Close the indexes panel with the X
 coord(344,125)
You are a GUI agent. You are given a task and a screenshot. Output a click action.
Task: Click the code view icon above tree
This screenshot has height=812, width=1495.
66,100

> _To be done_:
Please rewrite the rows above with every "screenshot" changed to "image" and everything else left as is.

> _Result of the exercise_:
Close the indexes panel with the X
 coord(344,125)
You are a GUI agent. You are given a task and a image. Output a click action.
Task: Click the code view icon above tree
This image has height=812, width=1495.
66,100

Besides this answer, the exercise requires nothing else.